Dataset extract START
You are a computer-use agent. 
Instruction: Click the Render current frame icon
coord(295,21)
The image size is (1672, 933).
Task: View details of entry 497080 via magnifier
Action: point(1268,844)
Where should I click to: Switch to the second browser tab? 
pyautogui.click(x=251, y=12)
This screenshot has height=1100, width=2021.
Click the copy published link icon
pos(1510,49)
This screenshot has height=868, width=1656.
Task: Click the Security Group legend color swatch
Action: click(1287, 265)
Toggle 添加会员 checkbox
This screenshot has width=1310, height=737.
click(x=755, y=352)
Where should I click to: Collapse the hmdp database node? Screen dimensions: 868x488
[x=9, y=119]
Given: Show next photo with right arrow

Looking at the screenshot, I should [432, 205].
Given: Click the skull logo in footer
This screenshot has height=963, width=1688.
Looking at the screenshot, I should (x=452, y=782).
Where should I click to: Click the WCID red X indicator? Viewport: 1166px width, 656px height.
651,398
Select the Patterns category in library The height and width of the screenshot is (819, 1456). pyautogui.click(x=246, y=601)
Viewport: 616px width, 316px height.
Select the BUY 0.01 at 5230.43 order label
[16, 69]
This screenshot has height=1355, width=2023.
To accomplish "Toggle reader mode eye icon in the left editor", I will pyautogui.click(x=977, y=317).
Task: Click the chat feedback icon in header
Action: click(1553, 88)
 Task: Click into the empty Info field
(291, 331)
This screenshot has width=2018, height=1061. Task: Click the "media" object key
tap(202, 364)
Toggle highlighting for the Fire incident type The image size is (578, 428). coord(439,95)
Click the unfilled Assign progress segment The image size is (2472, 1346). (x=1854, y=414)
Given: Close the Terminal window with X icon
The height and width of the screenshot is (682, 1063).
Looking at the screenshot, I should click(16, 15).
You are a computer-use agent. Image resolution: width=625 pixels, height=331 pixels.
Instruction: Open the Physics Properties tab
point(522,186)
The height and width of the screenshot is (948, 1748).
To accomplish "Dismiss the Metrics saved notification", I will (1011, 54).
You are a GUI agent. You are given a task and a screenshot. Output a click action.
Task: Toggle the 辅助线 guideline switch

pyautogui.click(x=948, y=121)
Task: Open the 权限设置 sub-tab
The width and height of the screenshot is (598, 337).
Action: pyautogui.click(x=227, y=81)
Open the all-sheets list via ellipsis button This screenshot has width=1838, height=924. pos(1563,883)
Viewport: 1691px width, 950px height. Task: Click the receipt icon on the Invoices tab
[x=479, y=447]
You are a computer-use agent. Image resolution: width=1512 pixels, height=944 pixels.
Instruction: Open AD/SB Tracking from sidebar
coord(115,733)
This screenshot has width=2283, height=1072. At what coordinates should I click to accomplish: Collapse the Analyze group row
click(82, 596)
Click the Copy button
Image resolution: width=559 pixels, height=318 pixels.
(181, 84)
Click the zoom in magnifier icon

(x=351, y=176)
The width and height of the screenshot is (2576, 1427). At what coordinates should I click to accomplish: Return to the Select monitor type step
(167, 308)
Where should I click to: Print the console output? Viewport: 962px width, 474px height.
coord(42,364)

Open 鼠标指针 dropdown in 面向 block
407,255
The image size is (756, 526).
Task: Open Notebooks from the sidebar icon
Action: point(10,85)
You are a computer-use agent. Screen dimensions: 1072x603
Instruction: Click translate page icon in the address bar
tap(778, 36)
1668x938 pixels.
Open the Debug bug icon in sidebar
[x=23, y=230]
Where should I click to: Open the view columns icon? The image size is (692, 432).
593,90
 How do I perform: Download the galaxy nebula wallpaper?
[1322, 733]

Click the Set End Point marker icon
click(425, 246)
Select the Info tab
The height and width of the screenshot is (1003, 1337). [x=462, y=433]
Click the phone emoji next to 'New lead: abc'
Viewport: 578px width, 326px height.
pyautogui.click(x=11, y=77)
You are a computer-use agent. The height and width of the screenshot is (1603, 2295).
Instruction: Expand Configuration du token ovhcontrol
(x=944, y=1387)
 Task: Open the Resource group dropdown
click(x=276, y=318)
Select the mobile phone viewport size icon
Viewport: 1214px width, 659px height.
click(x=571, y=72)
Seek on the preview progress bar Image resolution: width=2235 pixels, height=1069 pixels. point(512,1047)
Dataset extract END
▶ **What needs to be done**:
Write a verbatim copy of the listing above.

▶ **Response to this task**:
You are a computer-use agent. 
Instruction: Click the Render current frame icon
coord(295,21)
The image size is (1672, 933).
Task: View details of entry 497080 via magnifier
Action: point(1268,844)
Where should I click to: Switch to the second browser tab? 
pyautogui.click(x=251, y=12)
This screenshot has height=1100, width=2021.
Click the copy published link icon
pos(1510,49)
This screenshot has height=868, width=1656.
Task: Click the Security Group legend color swatch
Action: click(1287, 265)
Toggle 添加会员 checkbox
This screenshot has width=1310, height=737.
click(x=755, y=352)
Where should I click to: Collapse the hmdp database node? Screen dimensions: 868x488
[x=9, y=119]
Given: Show next photo with right arrow

Looking at the screenshot, I should [432, 205].
Given: Click the skull logo in footer
This screenshot has height=963, width=1688.
Looking at the screenshot, I should (x=452, y=782).
Where should I click to: Click the WCID red X indicator? Viewport: 1166px width, 656px height.
651,398
Select the Patterns category in library The height and width of the screenshot is (819, 1456). pyautogui.click(x=246, y=601)
Viewport: 616px width, 316px height.
Select the BUY 0.01 at 5230.43 order label
[16, 69]
This screenshot has height=1355, width=2023.
To accomplish "Toggle reader mode eye icon in the left editor", I will pyautogui.click(x=977, y=317).
Task: Click the chat feedback icon in header
Action: click(1553, 88)
 Task: Click into the empty Info field
(291, 331)
This screenshot has width=2018, height=1061. Task: Click the "media" object key
tap(202, 364)
Toggle highlighting for the Fire incident type The image size is (578, 428). coord(439,95)
Click the unfilled Assign progress segment The image size is (2472, 1346). (x=1854, y=414)
Given: Close the Terminal window with X icon
The height and width of the screenshot is (682, 1063).
Looking at the screenshot, I should click(16, 15).
You are a computer-use agent. Image resolution: width=625 pixels, height=331 pixels.
Instruction: Open the Physics Properties tab
point(522,186)
The height and width of the screenshot is (948, 1748).
To accomplish "Dismiss the Metrics saved notification", I will (1011, 54).
You are a GUI agent. You are given a task and a screenshot. Output a click action.
Task: Toggle the 辅助线 guideline switch

pyautogui.click(x=948, y=121)
Task: Open the 权限设置 sub-tab
The width and height of the screenshot is (598, 337).
Action: pyautogui.click(x=227, y=81)
Open the all-sheets list via ellipsis button This screenshot has width=1838, height=924. pos(1563,883)
Viewport: 1691px width, 950px height. Task: Click the receipt icon on the Invoices tab
[x=479, y=447]
You are a computer-use agent. Image resolution: width=1512 pixels, height=944 pixels.
Instruction: Open AD/SB Tracking from sidebar
coord(115,733)
This screenshot has width=2283, height=1072. At what coordinates should I click to accomplish: Collapse the Analyze group row
click(82, 596)
Click the Copy button
Image resolution: width=559 pixels, height=318 pixels.
(181, 84)
Click the zoom in magnifier icon

(x=351, y=176)
The width and height of the screenshot is (2576, 1427). At what coordinates should I click to accomplish: Return to the Select monitor type step
(167, 308)
Where should I click to: Print the console output? Viewport: 962px width, 474px height.
coord(42,364)

Open 鼠标指针 dropdown in 面向 block
407,255
The image size is (756, 526).
Task: Open Notebooks from the sidebar icon
Action: point(10,85)
You are a computer-use agent. Screen dimensions: 1072x603
Instruction: Click translate page icon in the address bar
tap(778, 36)
1668x938 pixels.
Open the Debug bug icon in sidebar
[x=23, y=230]
Where should I click to: Open the view columns icon? The image size is (692, 432).
593,90
 How do I perform: Download the galaxy nebula wallpaper?
[1322, 733]

Click the Set End Point marker icon
click(425, 246)
Select the Info tab
The height and width of the screenshot is (1003, 1337). [x=462, y=433]
Click the phone emoji next to 'New lead: abc'
Viewport: 578px width, 326px height.
pyautogui.click(x=11, y=77)
You are a computer-use agent. The height and width of the screenshot is (1603, 2295).
Instruction: Expand Configuration du token ovhcontrol
(x=944, y=1387)
 Task: Open the Resource group dropdown
click(x=276, y=318)
Select the mobile phone viewport size icon
Viewport: 1214px width, 659px height.
click(x=571, y=72)
Seek on the preview progress bar Image resolution: width=2235 pixels, height=1069 pixels. point(512,1047)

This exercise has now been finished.